» **Exercise task**
Reproduce the rows in the stretch from the line containing "Open the millicent_pretty username link" through the end of the rows, changing "tweet" to "post" and keeping everything else identical. Omit the pictures from your answer.

» **Data supplied**

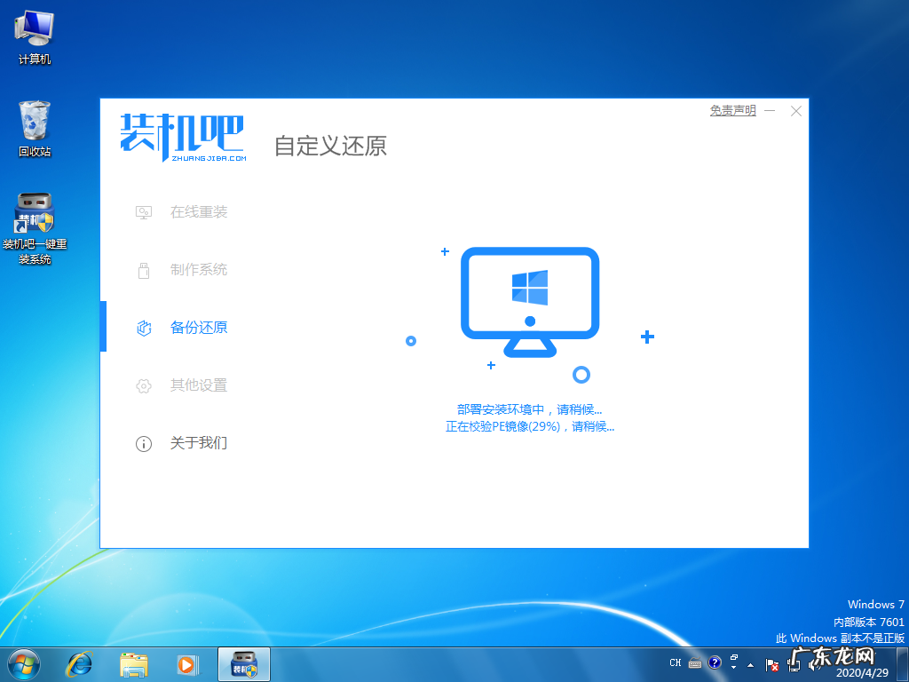Open the 装机吧 taskbar icon
909x682 pixels.
(x=243, y=663)
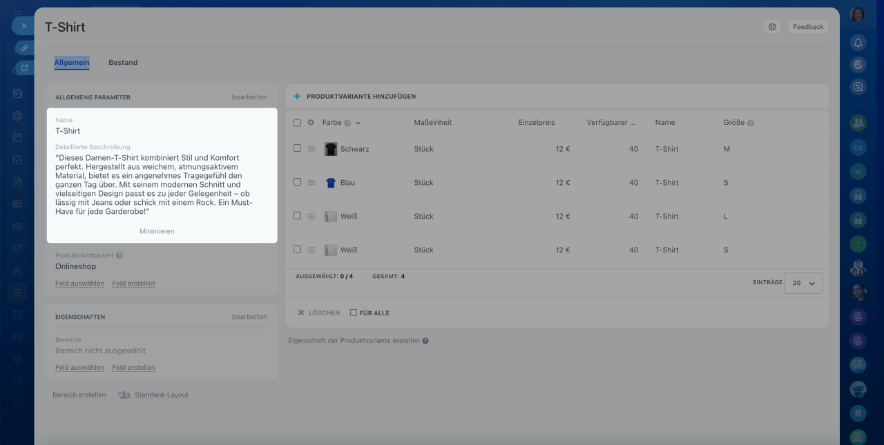
Task: Tick the checkbox for the Blau row
Action: [297, 182]
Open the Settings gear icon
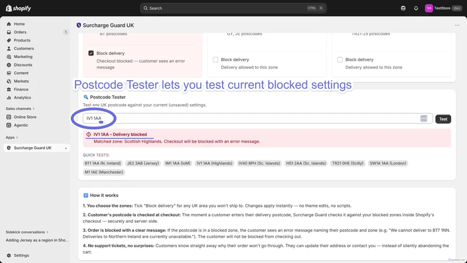The height and width of the screenshot is (263, 467). (x=9, y=255)
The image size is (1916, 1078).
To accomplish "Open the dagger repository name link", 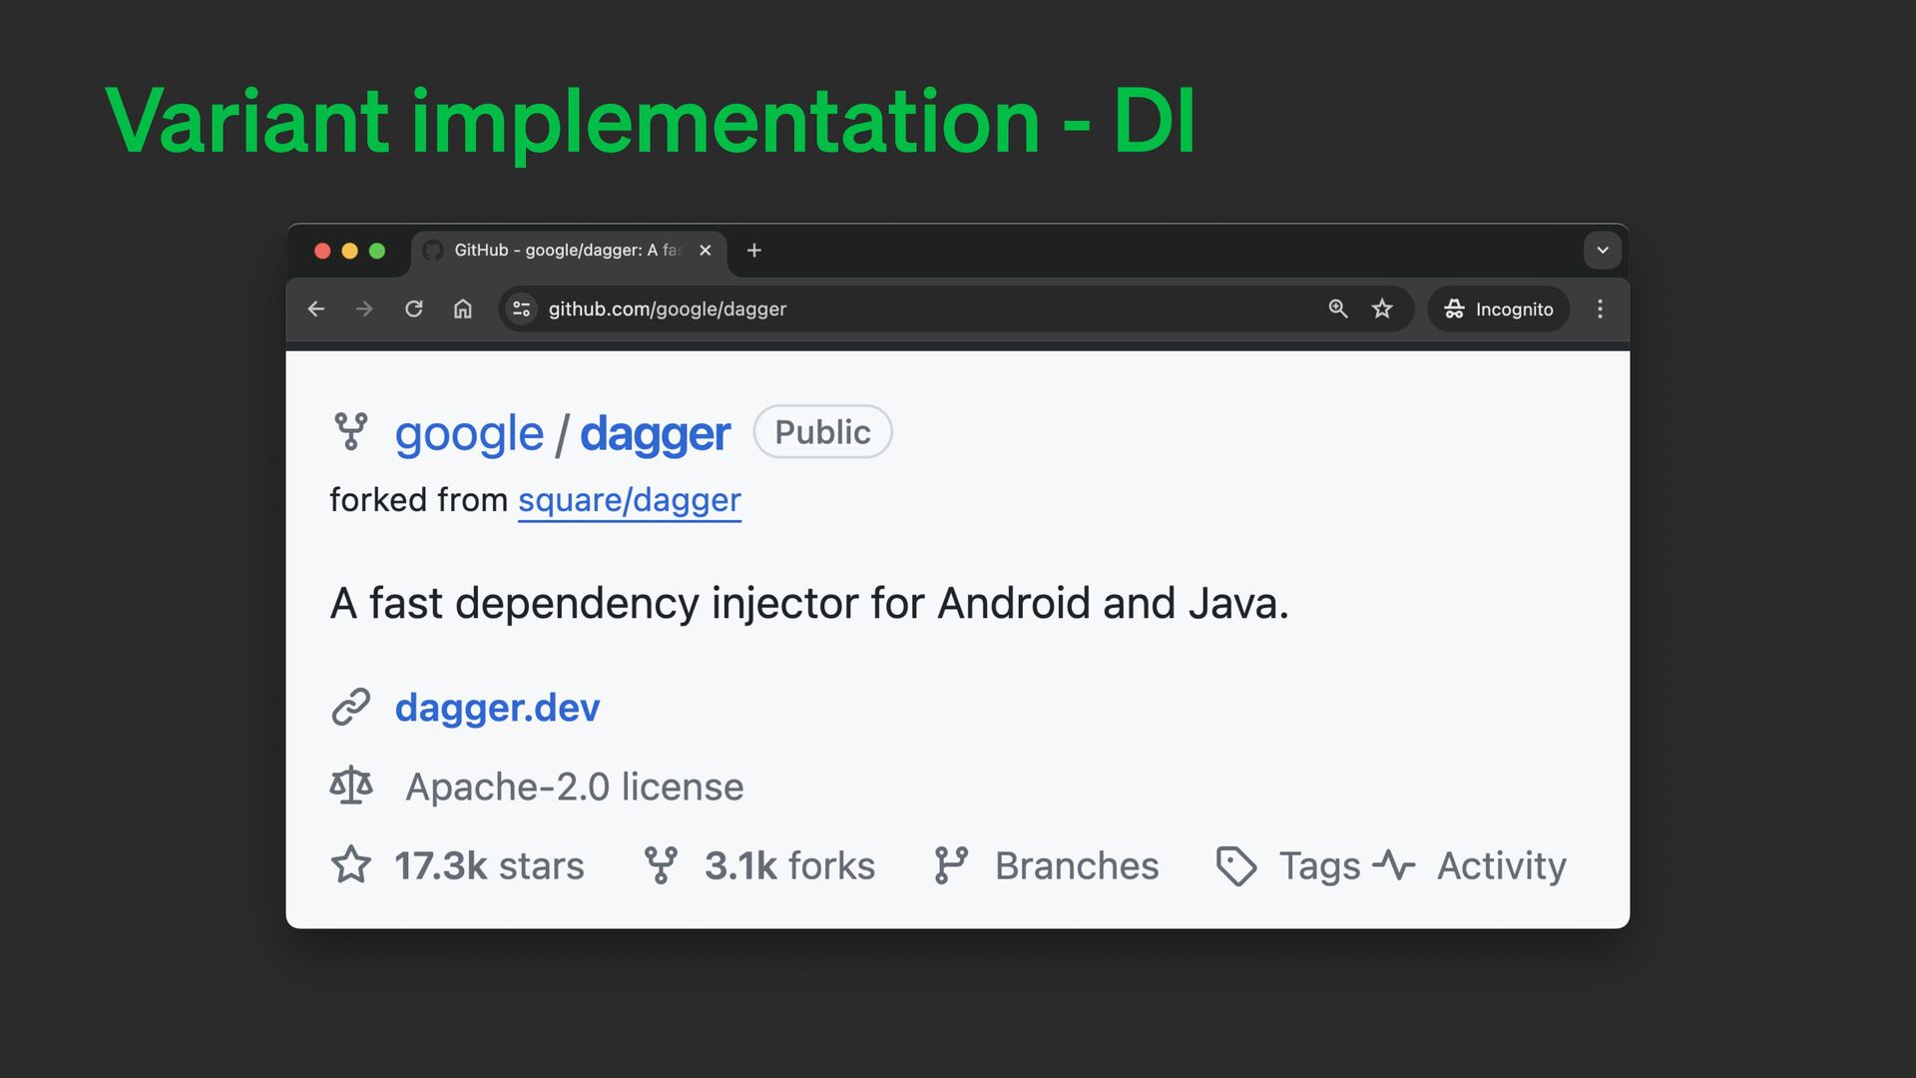I will point(655,434).
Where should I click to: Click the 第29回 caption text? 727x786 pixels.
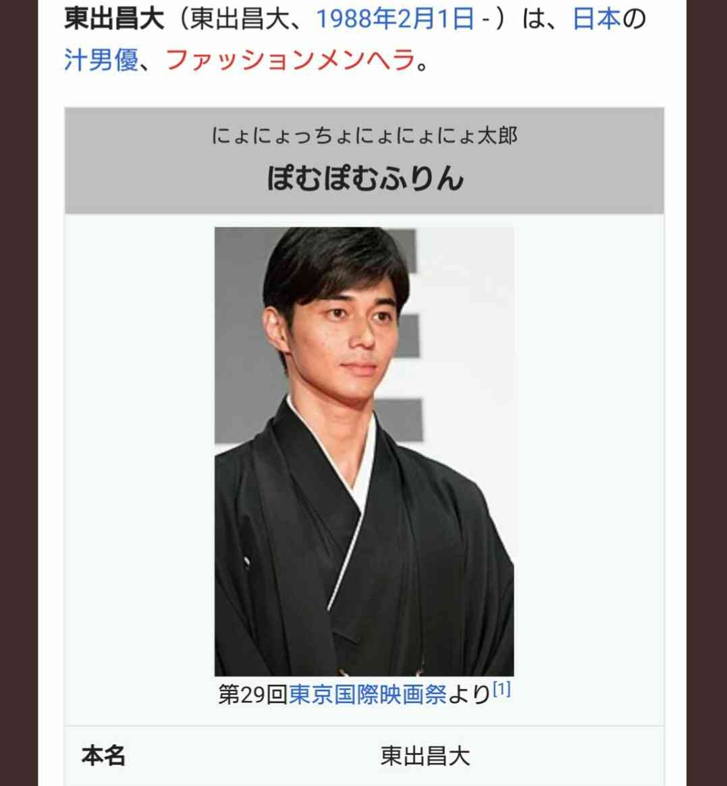pyautogui.click(x=253, y=694)
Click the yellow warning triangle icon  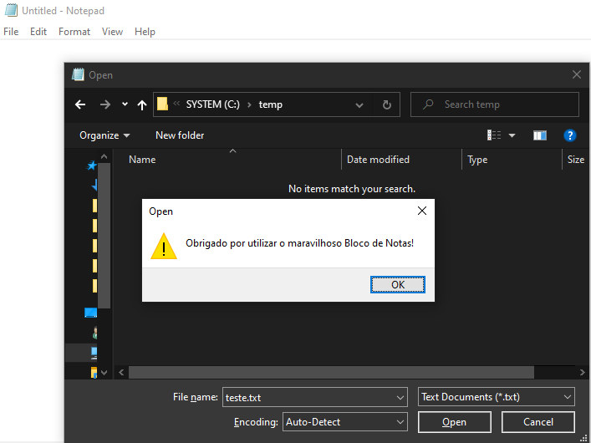click(x=164, y=247)
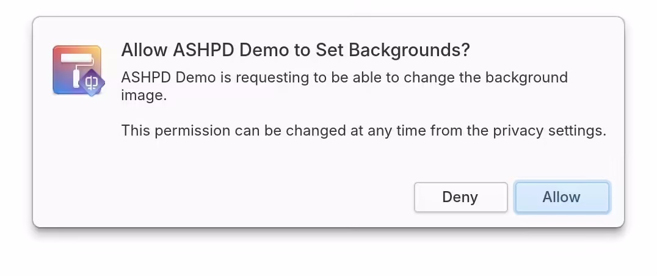Viewport: 657px width, 276px height.
Task: Click the dialog title "Allow ASHPD Demo to Set Backgrounds?"
Action: pyautogui.click(x=296, y=50)
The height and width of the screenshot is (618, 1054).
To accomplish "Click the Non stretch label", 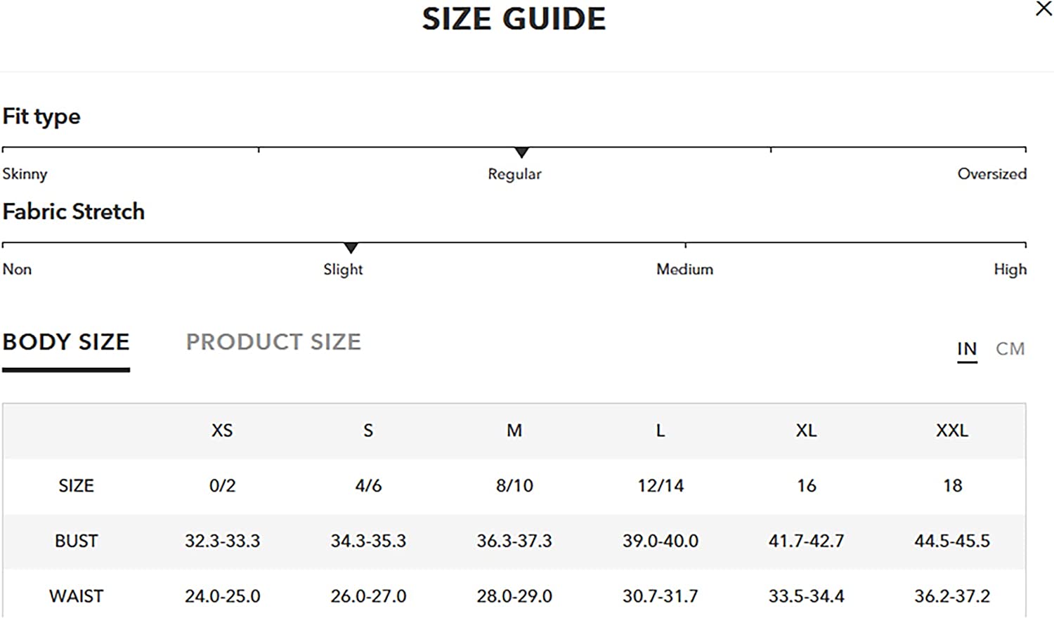I will point(17,270).
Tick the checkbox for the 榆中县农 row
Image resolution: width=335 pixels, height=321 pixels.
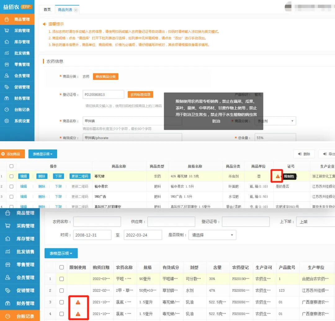pos(11,187)
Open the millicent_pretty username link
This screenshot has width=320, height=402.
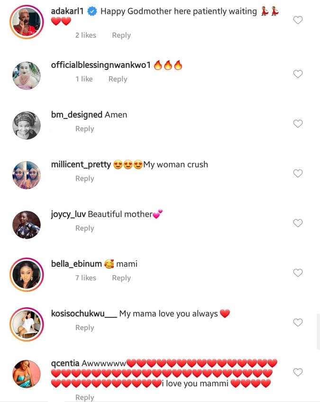pyautogui.click(x=81, y=165)
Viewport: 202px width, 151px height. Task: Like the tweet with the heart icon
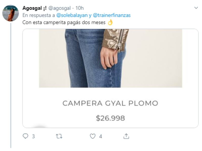tap(93, 136)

» **Exercise output**
Open the millicent_pretty username link
This screenshot has width=320, height=402.
pyautogui.click(x=81, y=165)
Viewport: 202px width, 151px height. Task: Like the post with the heart icon
tap(93, 136)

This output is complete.